Privacy-Preserving Federated Learning Framework for Risk-Based Adaptive Authentication

TL;DR

This paper presents FL-RBA2, a federated learning framework that enhances risk-based adaptive authentication by addressing Non-IID data challenges, ensuring privacy, security, and personalized risk assessment in decentralized environments.

Contribution

FL-RBA2 introduces a mathematically grounded similarity transformation to handle Non-IID data, incorporates privacy-preserving techniques, and provides formal security proofs for adaptive authentication.

Findings

Effective detection of high-risk users across multiple datasets.

Robustness against inference and model inversion attacks.

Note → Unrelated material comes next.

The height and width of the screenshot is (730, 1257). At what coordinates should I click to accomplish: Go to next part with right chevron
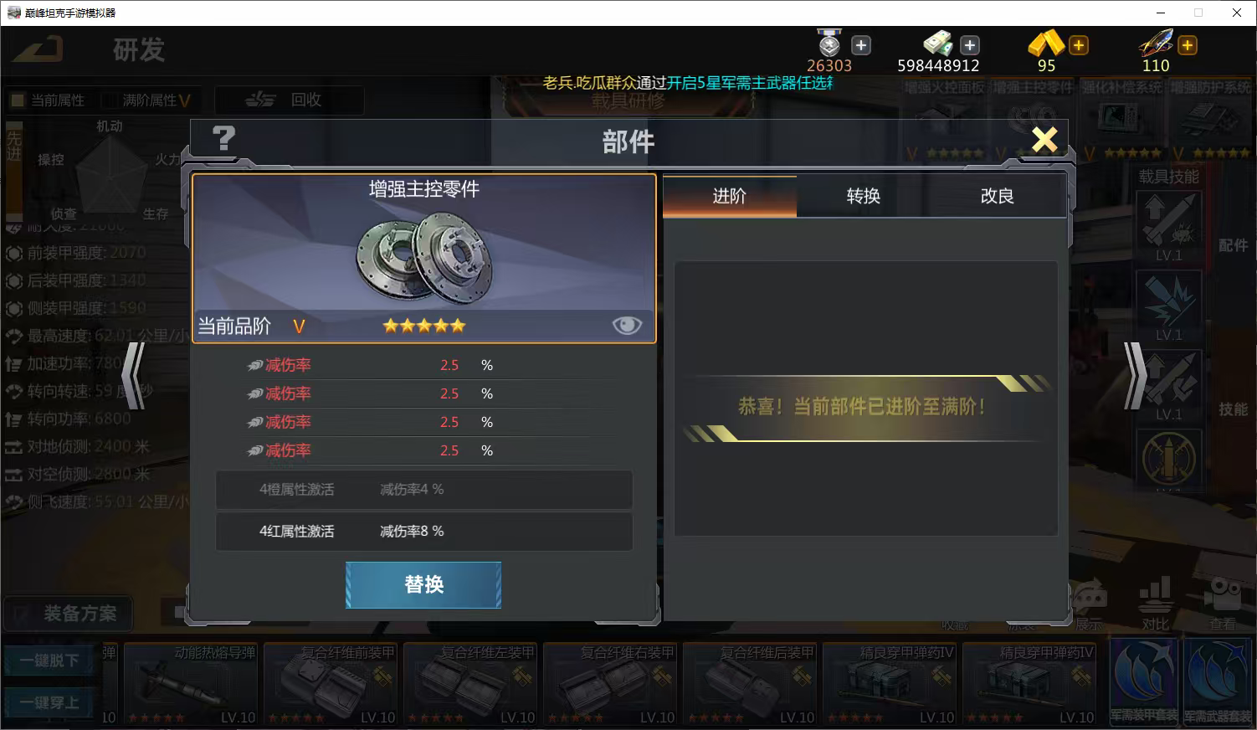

Maintains privacy and security under strong differential privacy constraints.

Abstract

Balancing robust security with strong privacy guarantees is critical for Risk-Based Adaptive Authentication (RBA), particularly in decentralized settings. Federated Learning (FL) offers a promising solution by enabling collaborative risk assessment without centralizing user data. However, existing FL approaches struggle with Non-Independent and Identically Distributed (Non-IID) user features, resulting in biased, unstable, and poorly generalized global models. This paper introduces FL-RBA2, a novel Federated Learning framework for Risk-Based Adaptive Authentication that addresses Non-IID challenges through a mathematically grounded similarity transformation. By converting heterogeneous user features (including behavioral, biometric, contextual, interaction-based, and knowledge-based modalities) into IID similarity vectors, FL-RBA2 supports unbiased aggregation and personalized risk modeling across distributed clients. The framework mitigates cold-start limitations via clustering-based risk labeling, incorporates Differential Privacy (DP) to safeguard sensitive information, and employs Message Authentication Codes (MACs) to ensure model integrity and authenticity. Federated updates are securely aggregated into a global model, achieving strong balance between user privacy, scalability, and adaptive authentication robustness. Rigorous game-based security proofs in the Random Oracle Model formally establish privacy, correctness, and adaptive security guarantees. Extensive experiments on keystroke, mouse, and contextual datasets validate FL-RBA2's effectiveness in high-risk user detection and its resilience to model inversion and inference attacks, even under strong DP constraints.